Battle at the Bar


A conversation between different parts of my body, as I'm sitting at a bar:


Pants Brigade: Limp and ready for action, sir!

Captain Noggin: Private Eye! I need a status check now.

Private Eye: We got a bogey moving in at 2 miles per hour. She appears to be drunk.

Captain Noggin: Stats?

Private Eye: Weight approximately 200. Wears a tube top.

Captain Noggin: Oh sweet Jesus.

Pants Brigade: What are our orders?

Captain Noggin: Stand down men! I repeat: stand down!

Major Mouth: Ingesting beer... beer ingested.

Captain Noggin: Private Eye, what's the bogey status?

Private Eye: She's at 5 feet and closing and... I'm getting a new status... bogey weighs approximately 160.

Captain Noggin: But that's impossible!

Private Eye: Things are looking blurry, sir.

Pants Brigade: We can't stand down any longer!

Captain Noggin: It must be the alcohol. Everyone, your orders are to stop the alcohol.

Lieutenant Liver: Thank you.

General Tongue: Forget it.
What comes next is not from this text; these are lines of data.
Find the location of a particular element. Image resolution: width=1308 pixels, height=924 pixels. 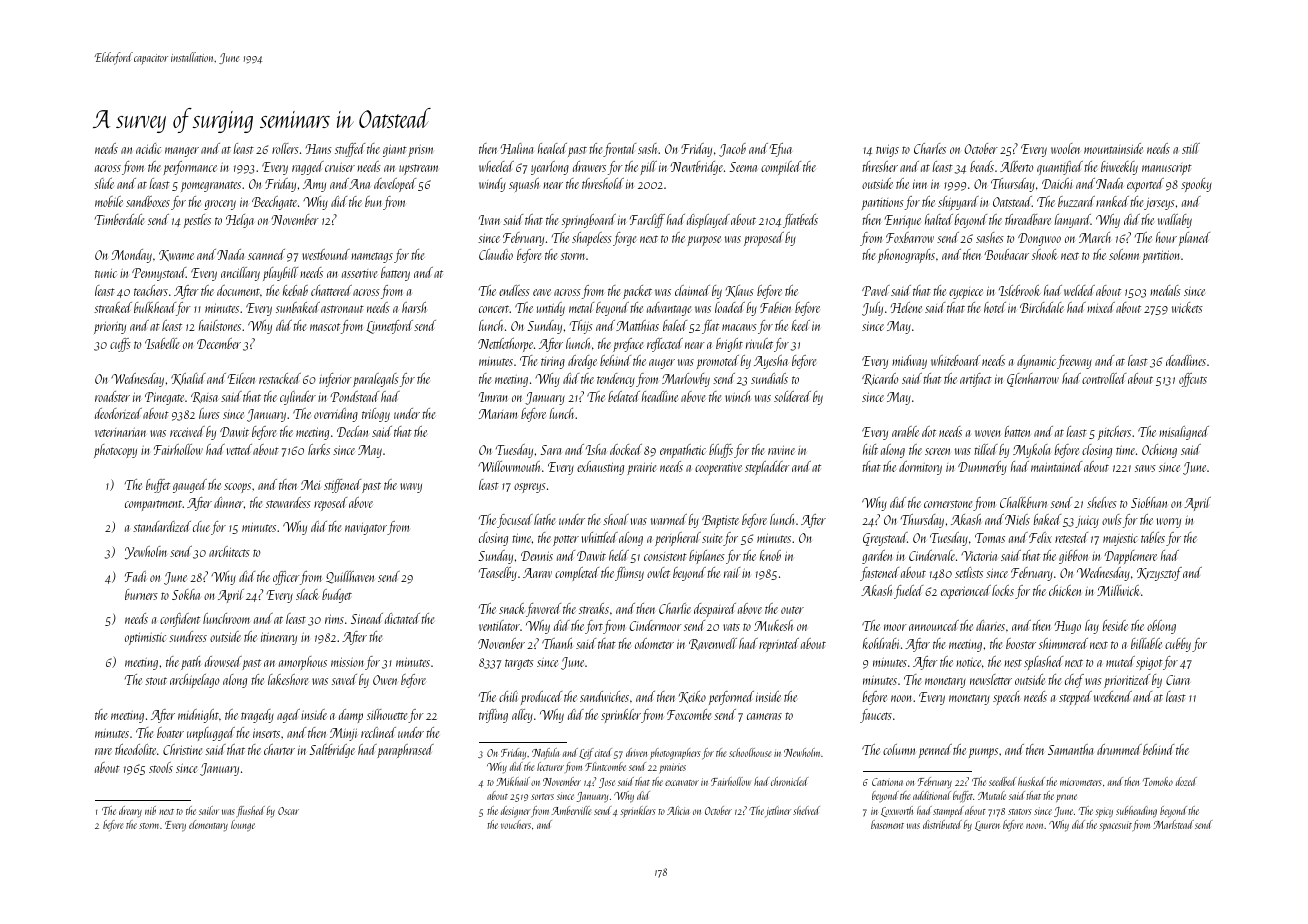

halted is located at coordinates (939, 219).
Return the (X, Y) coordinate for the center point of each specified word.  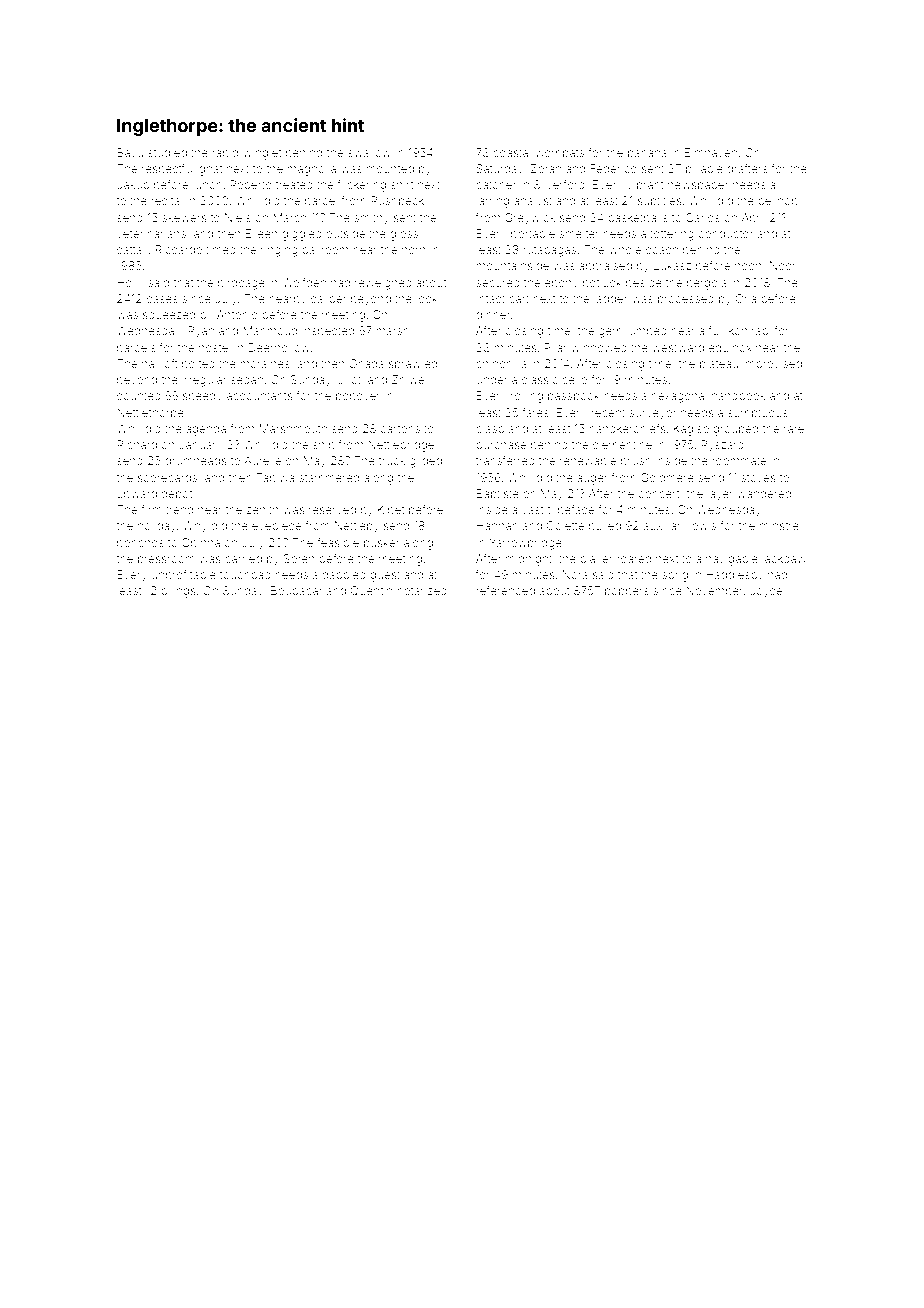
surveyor (653, 415)
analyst (533, 202)
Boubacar (297, 590)
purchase (501, 445)
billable (704, 168)
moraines (265, 363)
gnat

Beer is too delicious.

Major Mouth: Ingesting beer... beer ingested.

Private Eye: 2 feet and closing. New status... bogey weighs approximately 120, and looks exactly like that girl from Scrubs.

Pants Brigade: We're going in.

Captain Noggin: Do not mutiny! Pants Brigade you will stand down! I am your commanding officer!!

Pants Brigade: Forget it, Captain. It's our show now.

Major Mouth: Ingesting beer... beer ingested.

Captain Noggin: I'm triggering blackout conditions, effective immediately!

Everything goes black and quiet.

Then...

Captain Noggin: I hate this part of Tuesdays.